Work to complete: Return the following from the records below: each line, word for word, starting with the line that contains "Open the Default Charset dropdown" and going on through the line that contains "Switch to Sheet1", with nothing outside that range.

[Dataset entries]
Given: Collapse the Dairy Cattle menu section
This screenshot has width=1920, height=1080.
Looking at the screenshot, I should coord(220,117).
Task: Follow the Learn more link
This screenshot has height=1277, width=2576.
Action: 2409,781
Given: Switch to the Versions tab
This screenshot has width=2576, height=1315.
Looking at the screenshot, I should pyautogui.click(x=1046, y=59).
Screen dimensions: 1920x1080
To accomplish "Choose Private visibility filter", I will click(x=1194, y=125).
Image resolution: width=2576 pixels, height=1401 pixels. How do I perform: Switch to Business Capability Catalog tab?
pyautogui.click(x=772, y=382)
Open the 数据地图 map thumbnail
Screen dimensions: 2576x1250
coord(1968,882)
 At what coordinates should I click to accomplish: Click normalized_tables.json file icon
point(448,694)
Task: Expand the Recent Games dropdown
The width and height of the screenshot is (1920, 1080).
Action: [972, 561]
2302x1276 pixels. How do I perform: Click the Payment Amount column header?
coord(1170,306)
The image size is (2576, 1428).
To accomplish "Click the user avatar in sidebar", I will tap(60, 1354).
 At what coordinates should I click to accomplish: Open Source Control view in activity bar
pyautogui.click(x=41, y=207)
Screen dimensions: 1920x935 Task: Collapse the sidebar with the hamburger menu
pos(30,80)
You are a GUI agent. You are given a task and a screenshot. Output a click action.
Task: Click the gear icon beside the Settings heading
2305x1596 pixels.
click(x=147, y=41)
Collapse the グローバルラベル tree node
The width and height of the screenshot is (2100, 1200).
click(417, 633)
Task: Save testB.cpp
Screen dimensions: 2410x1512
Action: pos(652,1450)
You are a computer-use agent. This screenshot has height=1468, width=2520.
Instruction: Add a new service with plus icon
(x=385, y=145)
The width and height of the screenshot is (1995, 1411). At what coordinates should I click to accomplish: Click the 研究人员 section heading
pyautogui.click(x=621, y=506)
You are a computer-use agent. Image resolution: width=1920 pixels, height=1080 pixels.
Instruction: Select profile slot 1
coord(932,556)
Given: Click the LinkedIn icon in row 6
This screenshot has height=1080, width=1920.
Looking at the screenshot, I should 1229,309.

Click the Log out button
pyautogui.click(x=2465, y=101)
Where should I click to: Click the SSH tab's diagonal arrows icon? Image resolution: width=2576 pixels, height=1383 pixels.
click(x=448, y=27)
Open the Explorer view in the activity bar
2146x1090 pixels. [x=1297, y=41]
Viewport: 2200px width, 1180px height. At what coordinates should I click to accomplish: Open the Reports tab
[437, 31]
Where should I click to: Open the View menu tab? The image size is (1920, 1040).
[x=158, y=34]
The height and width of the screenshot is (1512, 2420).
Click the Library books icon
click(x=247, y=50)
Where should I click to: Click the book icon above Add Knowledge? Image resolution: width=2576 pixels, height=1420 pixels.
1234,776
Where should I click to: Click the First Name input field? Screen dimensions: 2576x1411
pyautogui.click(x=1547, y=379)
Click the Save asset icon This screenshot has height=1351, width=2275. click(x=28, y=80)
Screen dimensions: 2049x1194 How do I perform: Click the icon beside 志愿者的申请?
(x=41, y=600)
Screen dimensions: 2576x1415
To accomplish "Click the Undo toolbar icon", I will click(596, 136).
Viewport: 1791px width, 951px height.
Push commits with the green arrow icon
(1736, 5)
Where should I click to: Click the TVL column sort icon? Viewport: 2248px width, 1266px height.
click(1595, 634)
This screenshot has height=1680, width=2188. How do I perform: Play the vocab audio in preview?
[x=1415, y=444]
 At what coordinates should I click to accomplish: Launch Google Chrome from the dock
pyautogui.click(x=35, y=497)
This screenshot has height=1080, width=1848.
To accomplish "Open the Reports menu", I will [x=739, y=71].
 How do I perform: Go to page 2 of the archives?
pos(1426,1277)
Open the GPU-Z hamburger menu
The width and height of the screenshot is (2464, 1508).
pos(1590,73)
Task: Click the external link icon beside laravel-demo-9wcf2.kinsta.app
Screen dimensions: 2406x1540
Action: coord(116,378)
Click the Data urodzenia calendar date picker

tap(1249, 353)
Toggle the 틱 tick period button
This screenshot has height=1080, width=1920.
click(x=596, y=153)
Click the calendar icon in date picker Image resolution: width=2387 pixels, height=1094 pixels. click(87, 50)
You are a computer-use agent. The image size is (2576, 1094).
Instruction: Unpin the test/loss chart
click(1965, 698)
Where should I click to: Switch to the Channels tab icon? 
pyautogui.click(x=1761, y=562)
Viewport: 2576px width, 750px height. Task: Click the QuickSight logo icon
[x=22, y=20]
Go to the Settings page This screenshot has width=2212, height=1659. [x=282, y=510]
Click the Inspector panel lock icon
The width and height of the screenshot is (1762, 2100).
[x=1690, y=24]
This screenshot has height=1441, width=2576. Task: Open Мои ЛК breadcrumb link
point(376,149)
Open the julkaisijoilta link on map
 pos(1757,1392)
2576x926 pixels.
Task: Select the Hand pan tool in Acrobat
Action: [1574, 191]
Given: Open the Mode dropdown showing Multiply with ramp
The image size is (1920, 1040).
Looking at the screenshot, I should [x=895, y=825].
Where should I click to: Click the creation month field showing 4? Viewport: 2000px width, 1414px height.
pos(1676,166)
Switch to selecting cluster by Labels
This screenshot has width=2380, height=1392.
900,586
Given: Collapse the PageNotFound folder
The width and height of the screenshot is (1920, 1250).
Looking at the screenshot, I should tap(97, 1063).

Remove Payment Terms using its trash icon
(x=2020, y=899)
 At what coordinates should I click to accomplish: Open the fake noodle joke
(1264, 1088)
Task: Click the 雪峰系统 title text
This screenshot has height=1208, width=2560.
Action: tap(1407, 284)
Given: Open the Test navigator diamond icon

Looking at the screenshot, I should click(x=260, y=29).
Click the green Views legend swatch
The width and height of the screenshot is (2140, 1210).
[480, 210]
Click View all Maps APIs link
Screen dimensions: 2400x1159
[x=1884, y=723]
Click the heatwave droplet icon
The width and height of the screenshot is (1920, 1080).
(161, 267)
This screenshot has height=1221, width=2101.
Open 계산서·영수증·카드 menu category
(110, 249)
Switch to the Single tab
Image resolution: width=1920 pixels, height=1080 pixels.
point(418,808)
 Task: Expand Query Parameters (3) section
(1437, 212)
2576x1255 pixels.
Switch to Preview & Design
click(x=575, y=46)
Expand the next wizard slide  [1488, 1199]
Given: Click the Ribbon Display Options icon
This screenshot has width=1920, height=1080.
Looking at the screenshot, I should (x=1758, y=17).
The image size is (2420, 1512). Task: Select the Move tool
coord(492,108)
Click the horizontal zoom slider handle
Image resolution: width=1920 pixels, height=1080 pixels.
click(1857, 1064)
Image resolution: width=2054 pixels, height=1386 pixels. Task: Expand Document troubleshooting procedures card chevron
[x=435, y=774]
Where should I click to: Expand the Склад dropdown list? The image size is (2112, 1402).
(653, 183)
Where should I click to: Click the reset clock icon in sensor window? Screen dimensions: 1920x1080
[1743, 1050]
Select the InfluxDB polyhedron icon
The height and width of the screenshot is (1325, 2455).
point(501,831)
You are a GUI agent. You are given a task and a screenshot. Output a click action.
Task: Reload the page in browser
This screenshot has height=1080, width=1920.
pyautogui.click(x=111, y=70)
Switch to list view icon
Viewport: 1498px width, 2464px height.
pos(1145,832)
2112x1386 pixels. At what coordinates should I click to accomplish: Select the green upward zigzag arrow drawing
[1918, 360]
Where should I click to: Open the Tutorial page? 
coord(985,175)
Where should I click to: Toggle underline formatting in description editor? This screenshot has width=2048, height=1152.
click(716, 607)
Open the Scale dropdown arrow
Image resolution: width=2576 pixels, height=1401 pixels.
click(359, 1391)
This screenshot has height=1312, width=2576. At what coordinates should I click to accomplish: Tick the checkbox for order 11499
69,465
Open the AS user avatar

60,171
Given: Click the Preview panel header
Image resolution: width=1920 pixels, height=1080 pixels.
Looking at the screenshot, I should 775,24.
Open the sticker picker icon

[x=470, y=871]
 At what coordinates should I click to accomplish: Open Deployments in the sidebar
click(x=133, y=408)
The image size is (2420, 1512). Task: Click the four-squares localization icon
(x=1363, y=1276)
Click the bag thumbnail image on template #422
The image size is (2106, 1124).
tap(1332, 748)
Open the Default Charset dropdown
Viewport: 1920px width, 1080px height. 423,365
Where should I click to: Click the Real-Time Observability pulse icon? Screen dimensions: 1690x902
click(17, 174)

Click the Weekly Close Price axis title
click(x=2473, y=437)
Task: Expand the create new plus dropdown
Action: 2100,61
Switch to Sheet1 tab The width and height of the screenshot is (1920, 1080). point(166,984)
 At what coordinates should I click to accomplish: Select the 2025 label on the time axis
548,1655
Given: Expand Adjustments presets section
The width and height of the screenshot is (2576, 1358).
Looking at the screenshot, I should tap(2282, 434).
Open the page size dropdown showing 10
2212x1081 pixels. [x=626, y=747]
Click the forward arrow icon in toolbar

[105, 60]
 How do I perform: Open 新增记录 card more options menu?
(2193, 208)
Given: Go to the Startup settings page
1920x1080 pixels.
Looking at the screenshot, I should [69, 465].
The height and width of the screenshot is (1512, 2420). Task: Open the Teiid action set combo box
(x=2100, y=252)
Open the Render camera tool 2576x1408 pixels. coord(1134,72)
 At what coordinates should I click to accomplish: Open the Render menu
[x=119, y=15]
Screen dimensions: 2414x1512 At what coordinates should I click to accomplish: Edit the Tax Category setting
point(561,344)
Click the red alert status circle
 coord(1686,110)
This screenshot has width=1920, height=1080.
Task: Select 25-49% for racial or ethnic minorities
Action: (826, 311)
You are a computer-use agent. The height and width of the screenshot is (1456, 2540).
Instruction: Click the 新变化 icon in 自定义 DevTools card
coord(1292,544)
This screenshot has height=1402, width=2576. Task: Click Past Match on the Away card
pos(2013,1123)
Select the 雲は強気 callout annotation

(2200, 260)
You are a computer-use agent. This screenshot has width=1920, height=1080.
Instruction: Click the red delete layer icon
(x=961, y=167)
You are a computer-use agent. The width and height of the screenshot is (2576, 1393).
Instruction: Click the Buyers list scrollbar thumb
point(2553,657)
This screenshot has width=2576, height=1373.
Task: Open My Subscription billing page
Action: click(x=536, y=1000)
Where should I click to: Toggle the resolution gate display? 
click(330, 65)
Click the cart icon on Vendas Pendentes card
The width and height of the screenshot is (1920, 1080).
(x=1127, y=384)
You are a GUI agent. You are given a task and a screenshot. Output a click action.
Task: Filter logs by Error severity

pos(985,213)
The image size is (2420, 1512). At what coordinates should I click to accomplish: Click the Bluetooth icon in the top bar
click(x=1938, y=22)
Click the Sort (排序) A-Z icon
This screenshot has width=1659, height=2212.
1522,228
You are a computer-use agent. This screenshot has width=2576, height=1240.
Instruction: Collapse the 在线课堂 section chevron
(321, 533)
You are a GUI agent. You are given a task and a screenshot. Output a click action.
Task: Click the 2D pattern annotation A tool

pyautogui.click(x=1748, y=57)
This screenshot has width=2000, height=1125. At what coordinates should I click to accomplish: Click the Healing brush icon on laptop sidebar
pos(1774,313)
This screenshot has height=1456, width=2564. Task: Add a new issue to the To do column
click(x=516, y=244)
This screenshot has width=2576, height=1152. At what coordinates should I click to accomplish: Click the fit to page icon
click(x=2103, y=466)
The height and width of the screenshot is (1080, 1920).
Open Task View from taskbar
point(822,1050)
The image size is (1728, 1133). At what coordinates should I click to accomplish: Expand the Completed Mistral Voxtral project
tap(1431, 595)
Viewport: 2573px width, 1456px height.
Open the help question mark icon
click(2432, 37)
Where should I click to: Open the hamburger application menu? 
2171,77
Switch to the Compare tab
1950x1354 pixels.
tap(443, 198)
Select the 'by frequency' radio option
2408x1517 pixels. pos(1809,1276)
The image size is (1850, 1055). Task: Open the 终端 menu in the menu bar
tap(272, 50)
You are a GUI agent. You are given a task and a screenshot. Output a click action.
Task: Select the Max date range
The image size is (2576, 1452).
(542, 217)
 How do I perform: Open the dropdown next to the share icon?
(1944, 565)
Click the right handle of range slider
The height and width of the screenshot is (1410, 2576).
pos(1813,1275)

Response for this exercise:
Open the Default Charset dropdown
Viewport: 1920px width, 1080px height. 423,365
Where should I click to: Click the Real-Time Observability pulse icon? Screen dimensions: 1690x902
click(17, 174)

Click the Weekly Close Price axis title
click(x=2473, y=437)
Task: Expand the create new plus dropdown
Action: 2100,61
Switch to Sheet1 tab The width and height of the screenshot is (1920, 1080). point(166,984)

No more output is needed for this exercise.